THE FRACAS IN THE PRIVY COUNCIL. (See p. [600].)
In Spain, whither the Duke of Argyll had been sent to command the English forces, nothing had been done, from the want of everything to carry on the war, and the expedition of Mrs. Masham's brother Jack Hill to Quebec had met with the fate which might have been expected. This expedition had been planned by Colonel Nicholson, who had taken possession of Nova Scotia and garrisoned Port Royal. He had brought to England four American Indians to excite attention, and represented the great advantages which would accrue from the conquest of Canada and the expulsion of the French from that part of the world. The idea was excellent, and, had it been carried out with ability, might have anticipated the policy of Lord Chatham and the victory of Wolfe; but the Ministers were not hearty in the cause. Harley is said to have been averse from it, and St. John to have advocated it because he saw that it would gratify Mrs. Masham. In an ill-advised hour, therefore, the command of this important expedition was confided to a man against whose total unfitness for command of every sort Marlborough had earnestly warned them. At Boston, in New England, the expedition was joined by two regiments of colonists and about four thousand men, consisting of American planters, Palatines, and Indians, encamped at Albany, in order to march by land into Canada, whilst the fleet advanced up the St. Lawrence. The squadron had already entered the river when, on the 21st of August, it was assailed by a violent tempest. Eight transports were driven aground and wrecked, and eight hundred men perished—some by drowning, others by the tomahawks of the Indians and the muskets of the French colonists. The damage, however, was of no important extent to a really able commander; but the poor witless Hill, thrust into responsibility by favouritism, was utterly confounded. The fleet put back to Spanish River Bay, where a council was held, and, as the forces were only victualled for six weeks, it was determined to return home.
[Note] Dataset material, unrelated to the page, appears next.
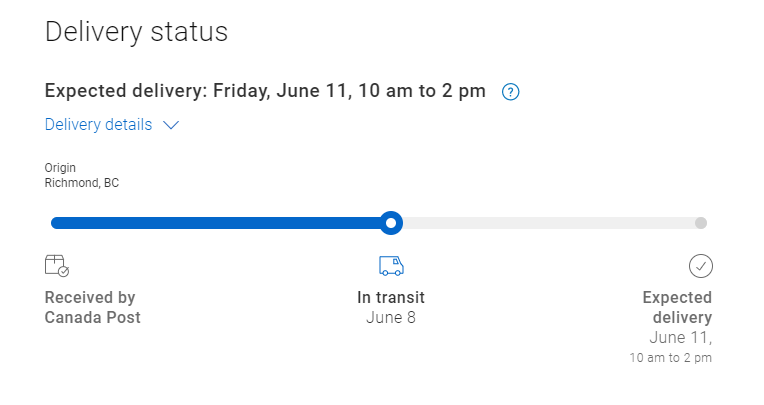Click the in-transit truck icon

coord(391,265)
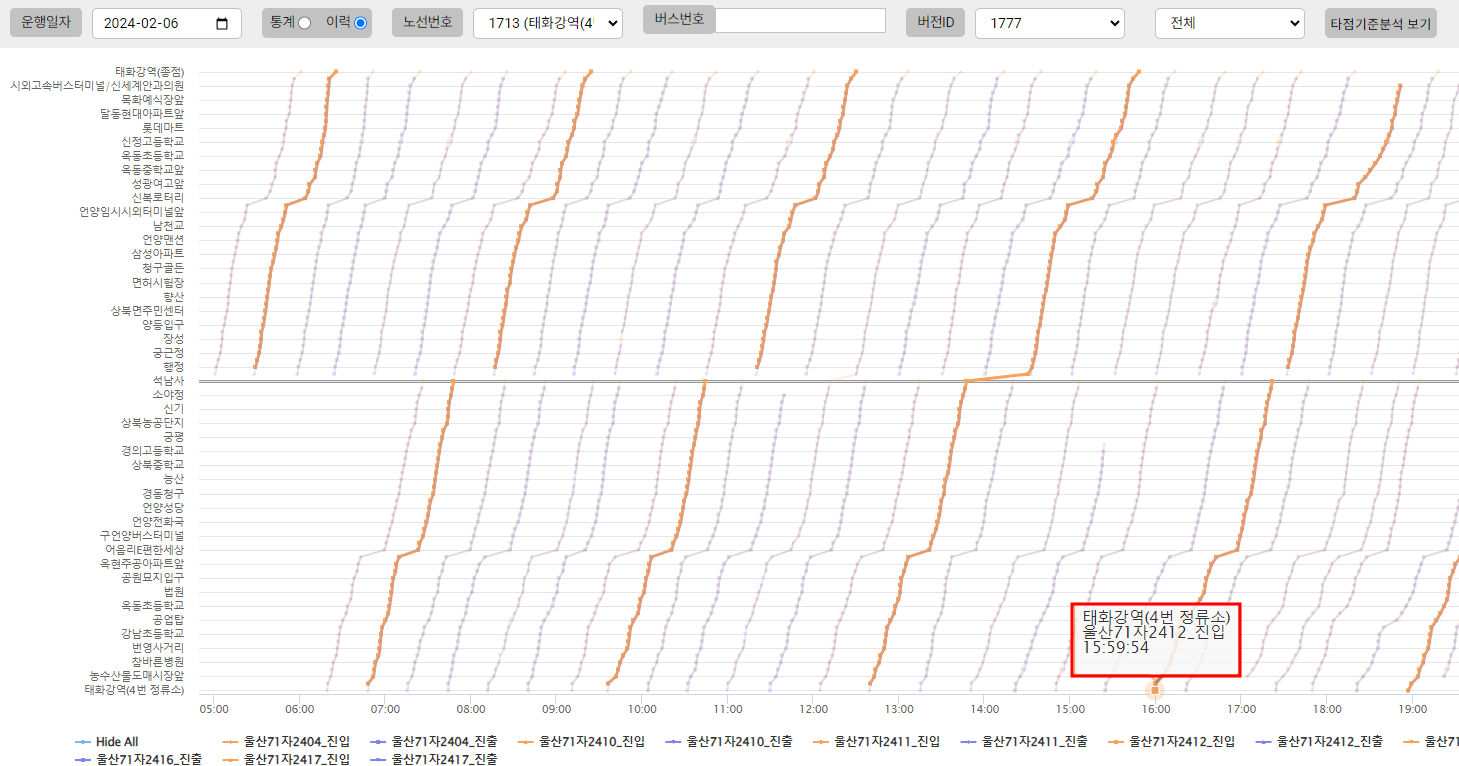
Task: Click the highlighted data point at 16:00
Action: click(1155, 690)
But whilst Marlborough had been ably preparing the way in Flanders for finishing the war in triumph, and compelling the King of France to make such a peace as should secure the peace of Europe and indemnify England for all that she had suffered and expended for that object, the Tory Ministers and the queen had been as busy undermining and rendering abortive his plans and exertions. They were determined to make peace at any cost, so that the Whigs should receive nothing but reproaches from the nation for having led it into so long and bloody a war without any real results. The Tories were to render the war useless, and the Whigs to bear the blame of it.